Дело не в том, что разные источники по-разному освещают одно и то же событие - смерть Генриха Силезского. Это обстоятельство легко объяснимо степенью осведомленности того или иного автора. Загадочно выглядит полное несовпадение описаний гибели герцога, обнаруживаемое сравнением европейских хроник с известиями, принесенными францисканской миссией. В одном случае говорится о героической смерти воина, в другом - о позорной смерти пленного. Известия о героической смерти Генриха в открытом бою с монголами соответствуют представлениям о поведении, достойном воителя, но в данном случае они являются историческим мифом. С другой стороны, у нас нет оснований полагать, что сведения о трагическом конце Генриха, сообщаемые братом Бенедиктом, являются твердым историческим фактом. Брат Бенедикт передает чужой рассказ. В обоих случаях мы сталкиваемся с оценочным явлением и каждое из них далеко от реальности. Что было «на самом деле», мы не знаем, собственно, это и не важно. Событие обретает содержание и смысл только в устах рассказчика. Более значимым представляется следующее обстоятельство: возможность сравнить две версии события и выявить несоответствия, недоступные взору европейских наблюдателей. В новой иерархии власти, создаваемой монголами, побежденным правителям надлежало принять новые правила поведения, в противном случае их ждала трагическая смерть.

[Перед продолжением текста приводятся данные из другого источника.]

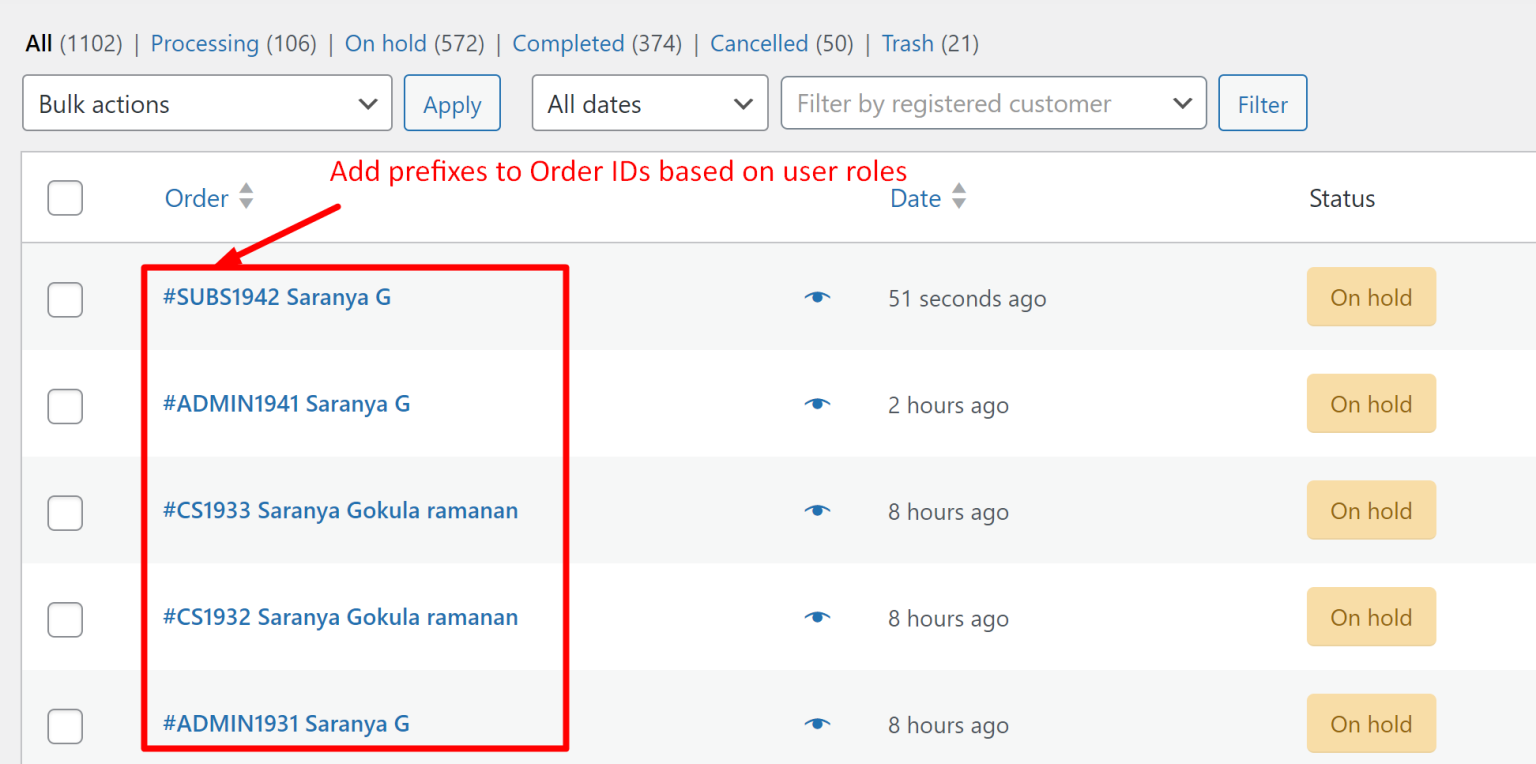
Task: Preview order #ADMIN1931 using the eye icon
Action: click(x=817, y=724)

Подробности, сообщаемые автором «Истории Тартар», отличаются не только особым драматизмом, но и полностью соответствуют известной по другим источникам практике азиатских кочевников, связанной с сакральным унижением поверженного знатного противника438. Узнать и передать такие подробности мог лишь непосредственный наблюдатель этого события. Скорее всего, он и назван в качестве «татарского» информатора брата Бенедикта. Вероятно, речь идет об каком-нибудь христианском пленнике, перешедшем на службу к монголам и находившемся в лагере Бату в момент прибытия туда францисканской миссии.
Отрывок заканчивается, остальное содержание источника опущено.